BDSM play is incredibly dangerous, so you can't ignore basic safety rules. If you get drunk, you will lose control of your mind and body, and it will increase your chances of getting an injury. And even worse, if your partner gets drunk too, they will not notice that you have problems with breathing and will not stop the game on time.
Solo-play is even more dangerous than partner play. If you don't want to die from autoerotic asphyxiation, you should have a "fail-safe" plan on how to bring your own breathing back. For instance, if you are going to use a cord, you should have a knife to cut it quickly and get enough air.
"Some deaths by asphyxiation occur simply because the victim made escape too difficult—in one case, a man rigged it so he would have needed a bolt cutter to release his chains," writes Christopher Beam, clinical psychologist and reporter.
However, the best way to prevent death is to engage sex partners in the play. If something goes wrong, they will help you to get out of danger and make sure that you get enough oxygen.
Photo by Alexander Krivitskiy
Interest in breath play may be a sign of sexual masochism disorder (SMD). If a person can achieve sexual arousal only when pain or suffering is present, it may be considered a symptom of mental illness.
Simply put, if you can enjoy sex without experiencing physical pain and humiliation, there is nothing wrong with you. But if you find the breath control play engaging just because it's associated with health risks, that might be a bad sign.
If you have concerns regarding your mental health, make sure to contact a sex therapist and discuss the issue.
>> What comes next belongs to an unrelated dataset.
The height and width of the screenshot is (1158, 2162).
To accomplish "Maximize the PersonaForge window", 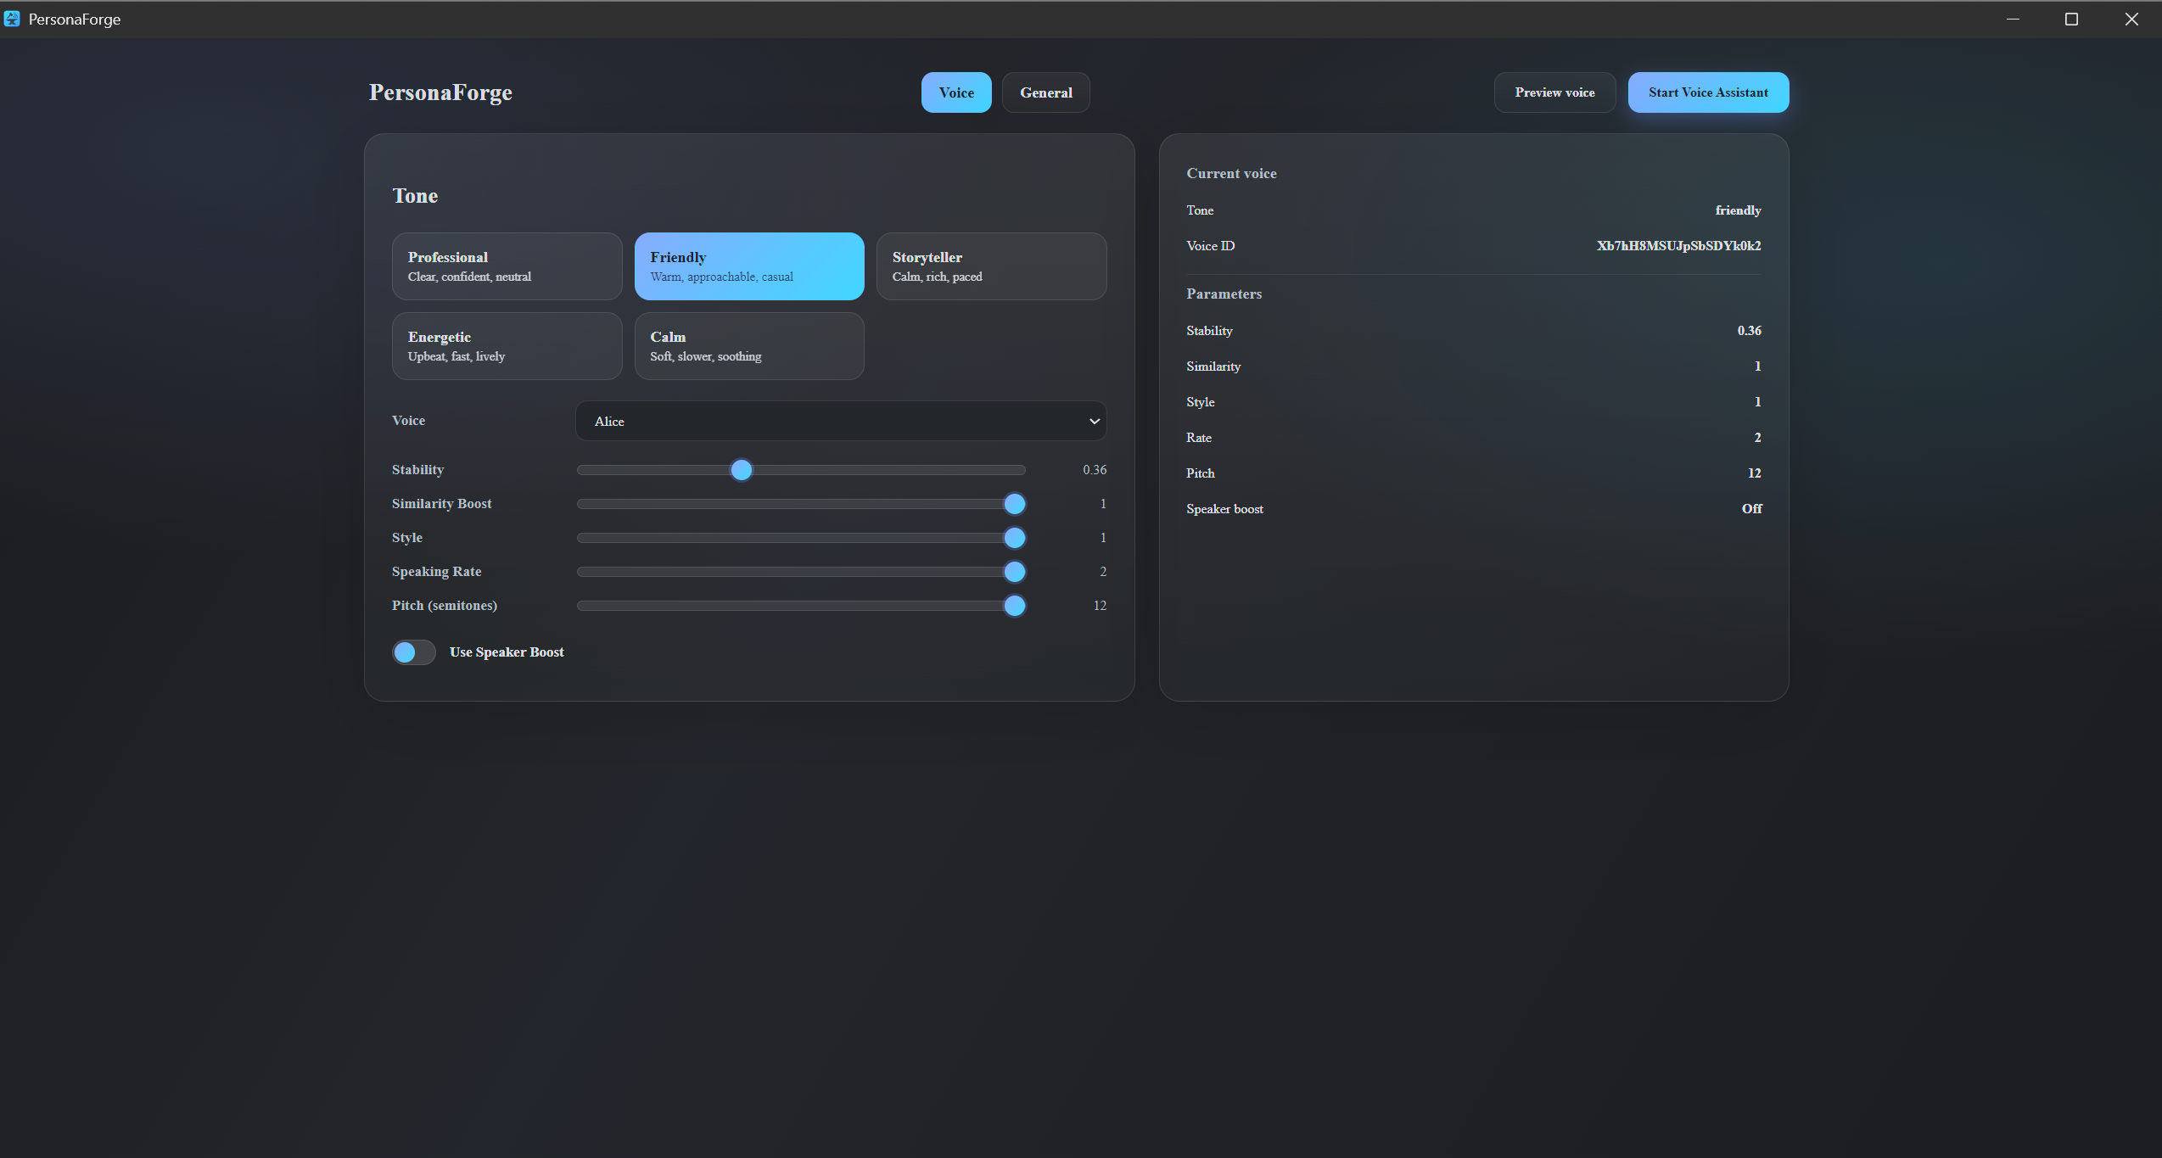I will point(2071,19).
Get answers to your questions before engaging in any type of breath play.
Don't try to self-diagnose your symptoms! Here is a tweet that reminds us that not every form of kinks is a form of mental disorder.
Asphyxiophilia -- that's breath play. That is in BDSM.— GPS is better. (@aGPSisbetter) April 10, 2022
Exobhitionism isn't a paraphilia, that's a kink.
These are anomalous activity preferences, which, by the way, some kinks are that type of paraphilia.
They're not always a mental illness.
What does breath play mean for you? If it's just a trend your friends are talking about, you should skip it. If it's something that excites you, you should try it out. Just remember about all the risks and follow safety rules.